>> begin Supplied data
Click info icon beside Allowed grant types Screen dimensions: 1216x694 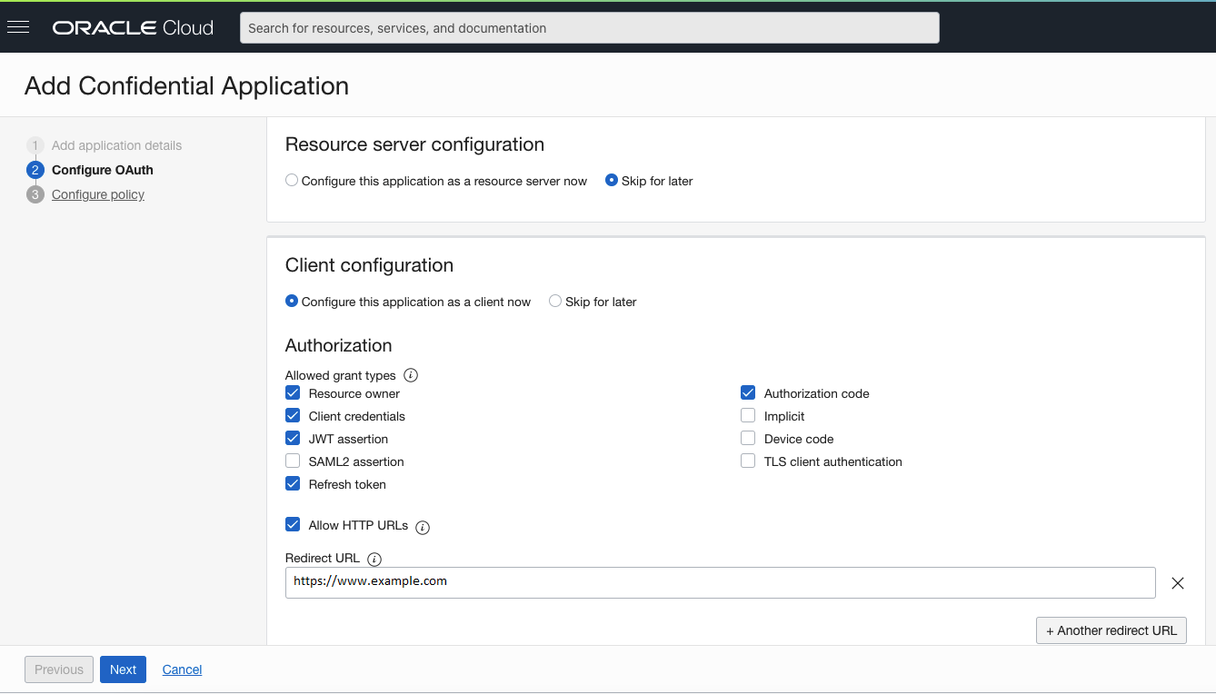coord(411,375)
>> end Supplied data
>> begin Supplied data
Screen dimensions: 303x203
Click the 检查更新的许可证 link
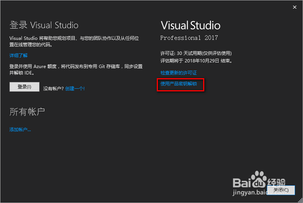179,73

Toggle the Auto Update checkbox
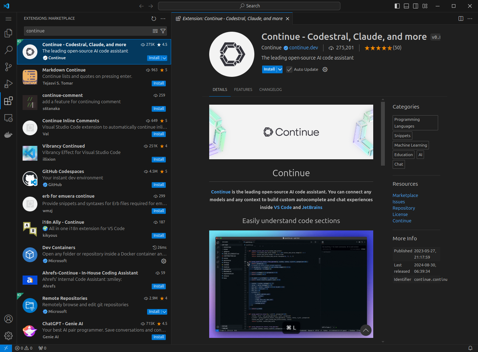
>> end Supplied data
>> begin Supplied data
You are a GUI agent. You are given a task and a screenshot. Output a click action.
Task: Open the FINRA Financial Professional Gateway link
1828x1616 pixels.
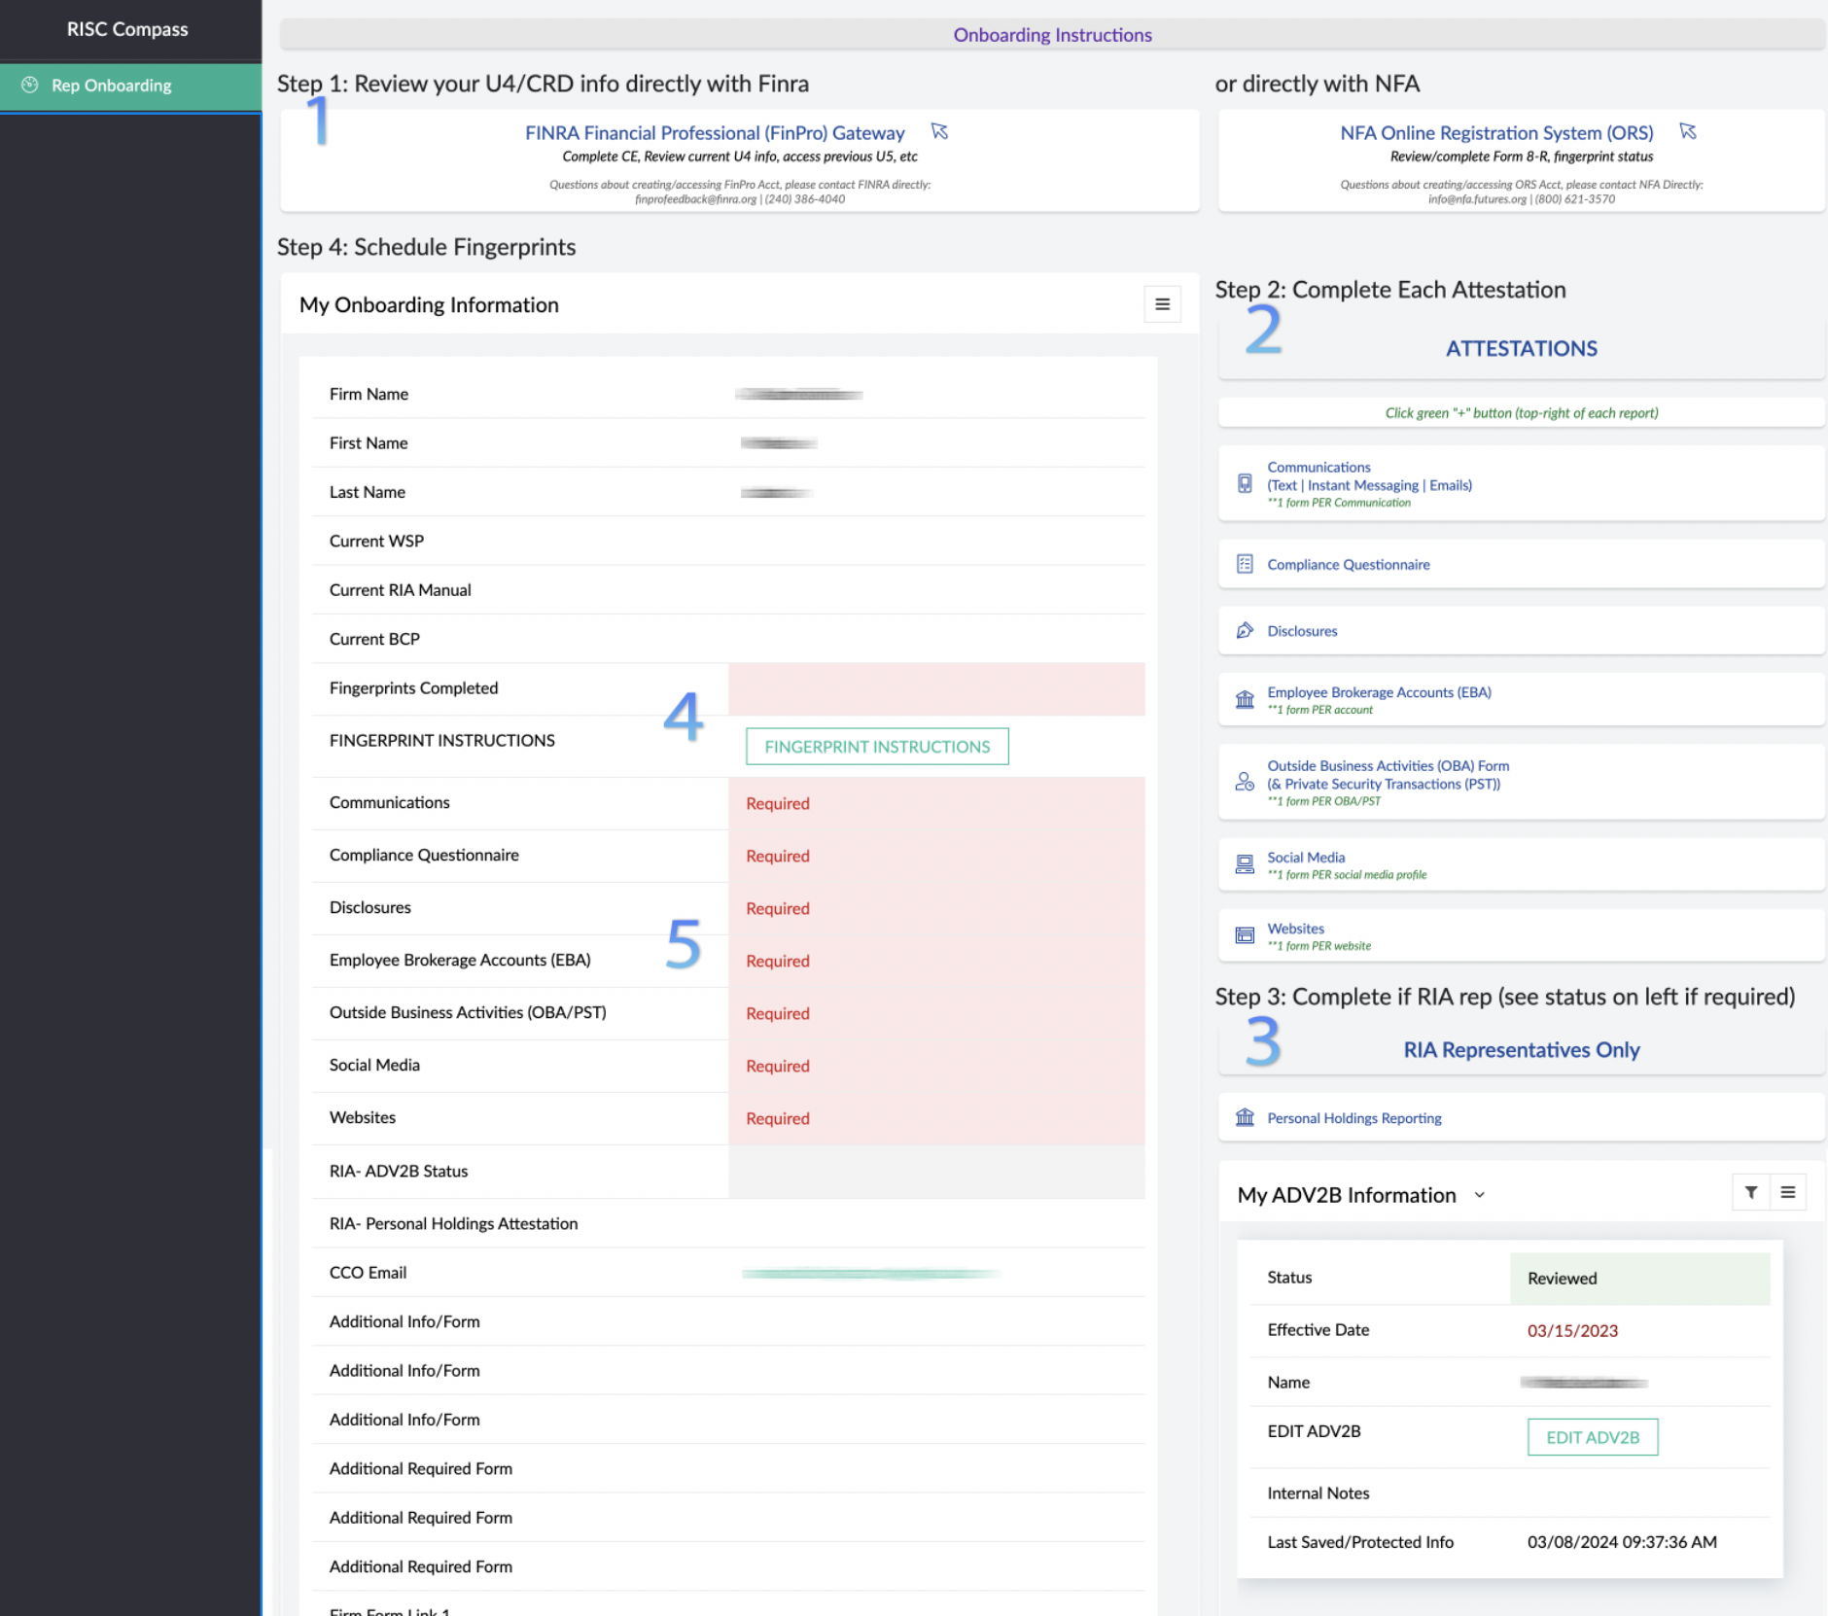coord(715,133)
>> end Supplied data
Directions for this task.
Transcribe the records in the part that opens with the line containing "Screen dimensions: 303x203" and closes with the line containing "Toggle the Auto Update checkbox", keeping both of those lines. Leave the pictures out of your answer.

Solution below.
Screen dimensions: 303x203
Click the 检查更新的许可证 link
179,73

Toggle the Auto Update checkbox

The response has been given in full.